In fact, when we are small have little or no revenue, the only thing we can do is have conversations and build relationships. These will lead to action and revenue. While having dinner with a colleague the other night, John Colbert of Corporate Edge training he gave me his view on relationships.

He said:

There are two important factors in relationships – frequency & proximity.

How frequently are we engaging the other person? Where frequency, is any type of conversation, communication or interaction.

And what is our proximity to this person? Where proximity pertains to the physical closeness and real world interactions we have together. Do we meet in person? Are we getting to know each other without the use of technology? Simply meeting in the same location?

The more of the above two things we have the stronger our relationships come. If we for a moment think of who we have strong relationships with, we’ll see we have both Frequency and Proximity.

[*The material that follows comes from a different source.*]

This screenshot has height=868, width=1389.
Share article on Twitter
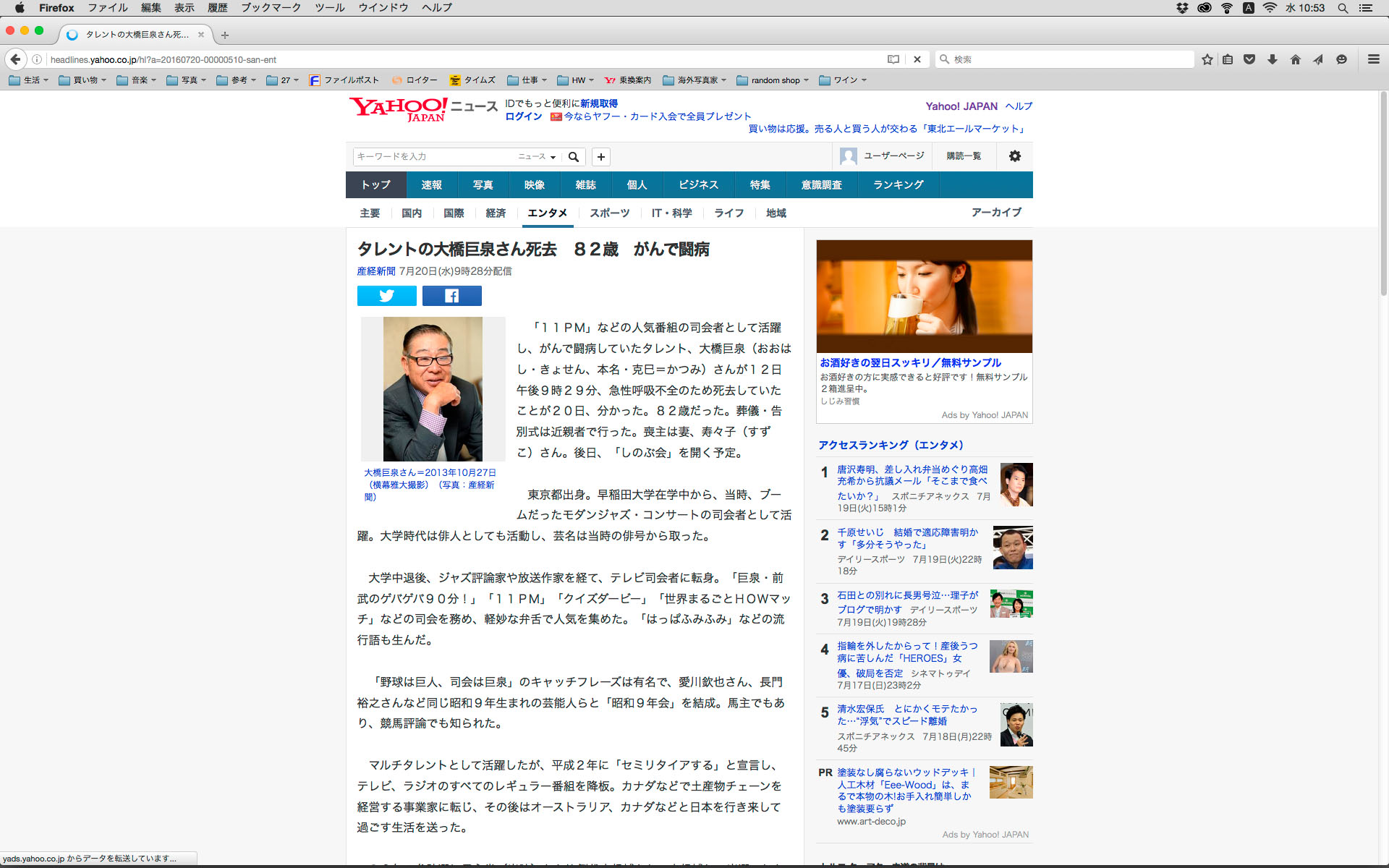[x=386, y=296]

The reality is humans want to deal with people they like, trust and know. This is what relationships build.

So if one of our important business relationships (those listed above) is flagging, maybe we should have more frequent interactions, get closer or do both.

How to ‘Pitch’ workshop

Below is an elevator pitch ‘workshop’ I gave for the ‘Agents of change‘ entrepreneurs club of  Melbourne University. The video below is the one of 6 x 10 minute videos. The first (the one below) includes an ‘example’ pitch I did for rentoid – then has ‘alot’ of questions and answers. The last of the videos, workshop 6 – all of which are here has some ideas on great pitcing practice.

It’s kind of long, but the largely due to the discussion afterwards!


12 seconds

I really like the idea of ‘small’ – Making the macro, micro. 12 secondsTV does it:

As far as marketing insights are concerned it proves that categories don’t converge – but split.

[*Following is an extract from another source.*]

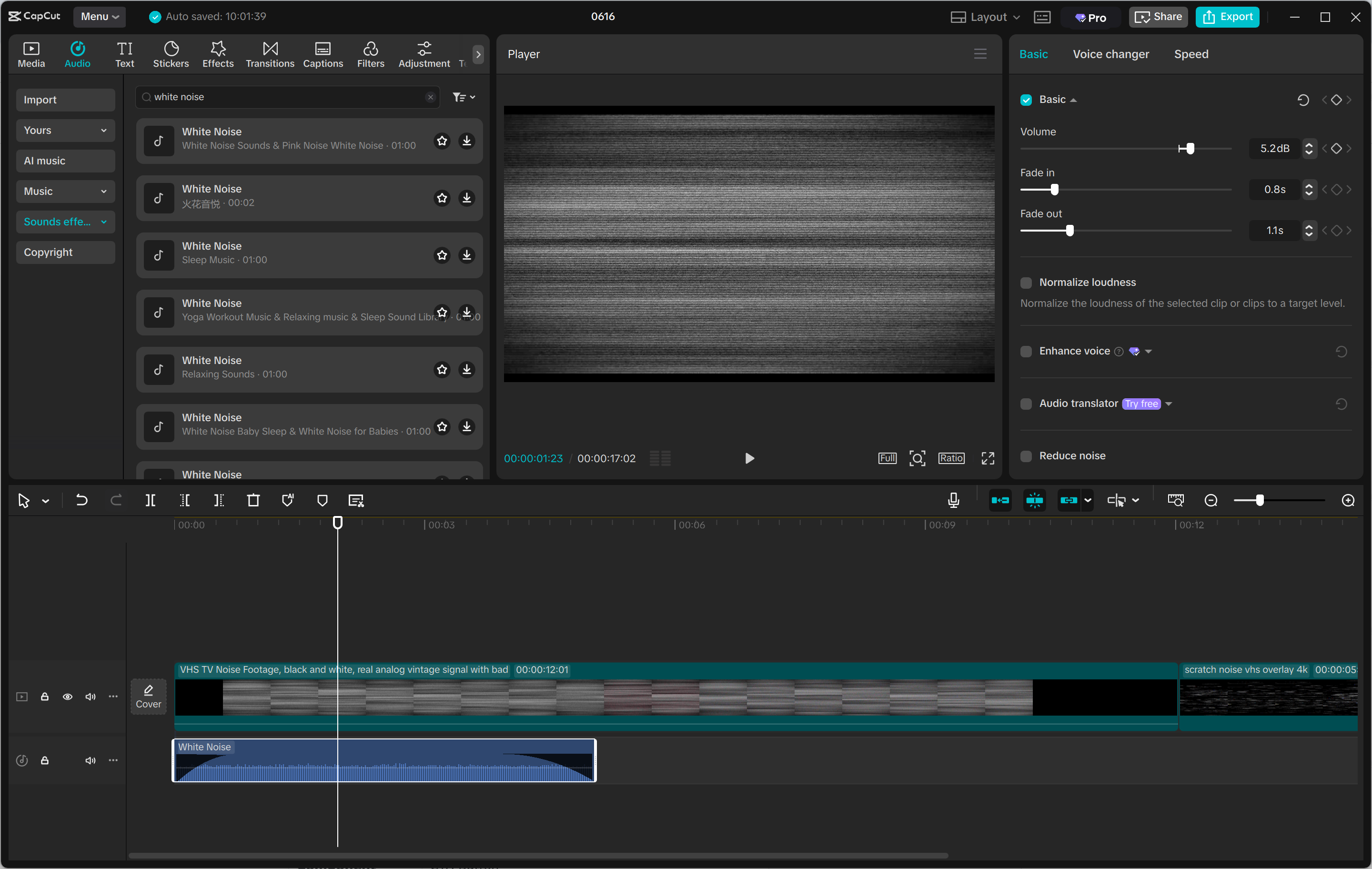Click the timeline zoom slider
This screenshot has height=869, width=1372.
click(1260, 500)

We recently used it for rentoid to kill a few birds with one stone:

  • Rewards passionate fans with a bit of fame,
  • Create an important dialogue
  • Generate some ‘realworld’ market research to boot.

The cool thing is that we’ll publish what people think about rentoid good and bad – so then we have to act on any mooted improvements. Check it by clicking here:

So in the spirit of involvement – I’d love to get a 12 spot from the startupblog crew – ‘yes that means you’ with any piece of business / entrepreneurship or life advice you feel approporiate.

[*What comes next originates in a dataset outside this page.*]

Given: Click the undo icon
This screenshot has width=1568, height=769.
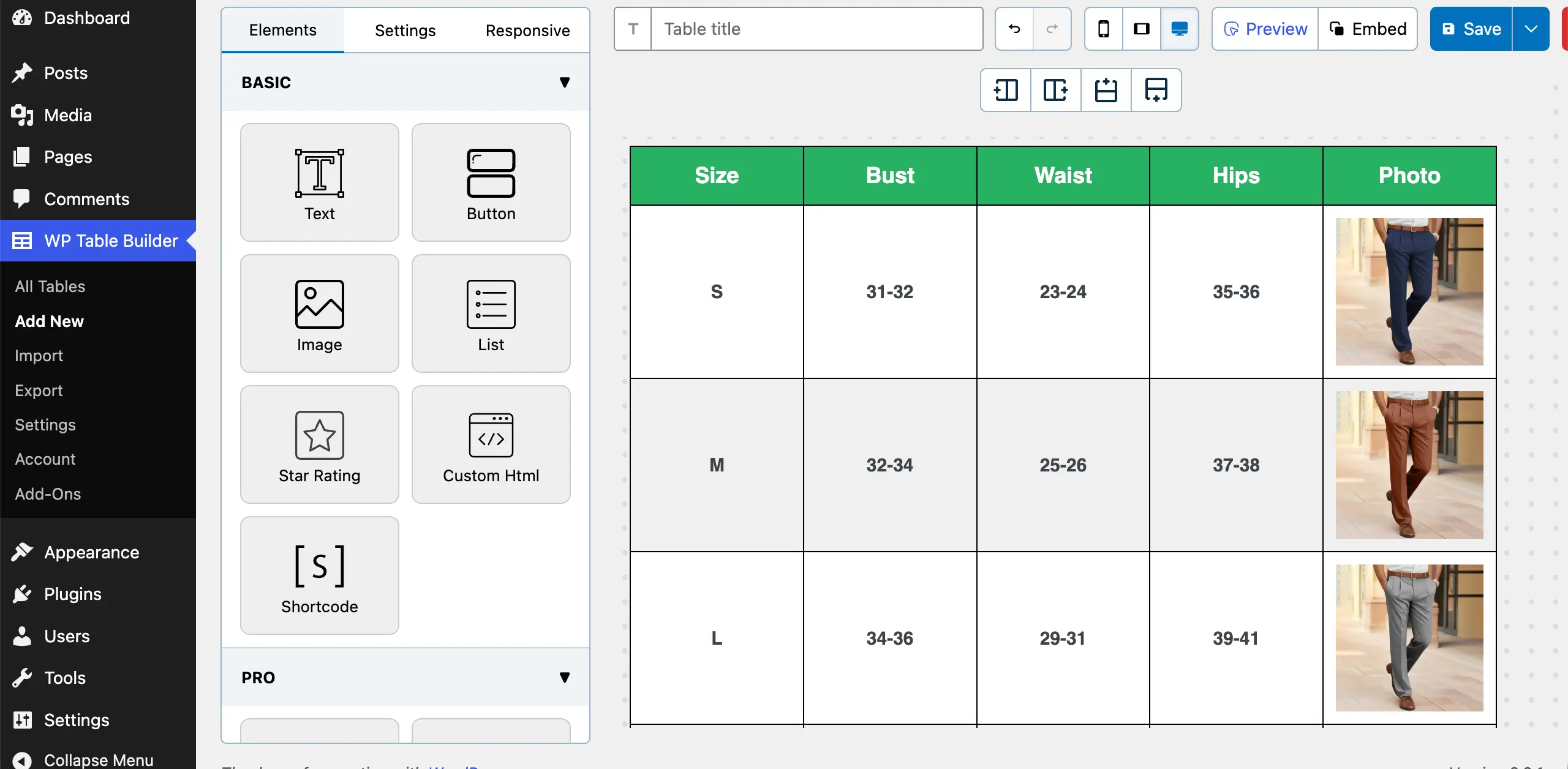Looking at the screenshot, I should 1013,28.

Put your 12 seconds link in the comments and I’ll put it up as it’s own post with a link to your blog / startup / business or whatever.

Get on it.

Best Pitch Ever

London Advertising Agency Prima, were pitching for the Ford Motor Co advertising account. This was in the halcyon days of advertising circa 1969.

They decided to do the following:

They dismantled a Ford Escort car. Took it up the stairs piece by piece, part by part and then put it back together in the board room. This was where the pitch was to take place. The people who did this were not mechanics. It was the people who would be working on the Ford account. The creatives and the account managers. The idea was entirely conceived and executed by the people who would be working with Ford on their advertising.

When the Ford people arrived for the pitch. They were flummoxed to say the least. And immediately asked how they got the car in the building?  Given there was no obvious way for the actual car to get in the building, let alone up the stairs!

The pitch then commenced with the Prima advertising team telling the story. Which no doubt included some of the trials and tribulations of dismantling & building a car piece by piece. But more so, showed all the intangibles which ultimately won them the account:

Passion, Ideas, Creativity, work ethic…

And a willingness to stretch themselves as a partner and an understanding of what Ford do, beyond that which any other advertising agency could have.

This is the benchmark. What will your next business pitch look like?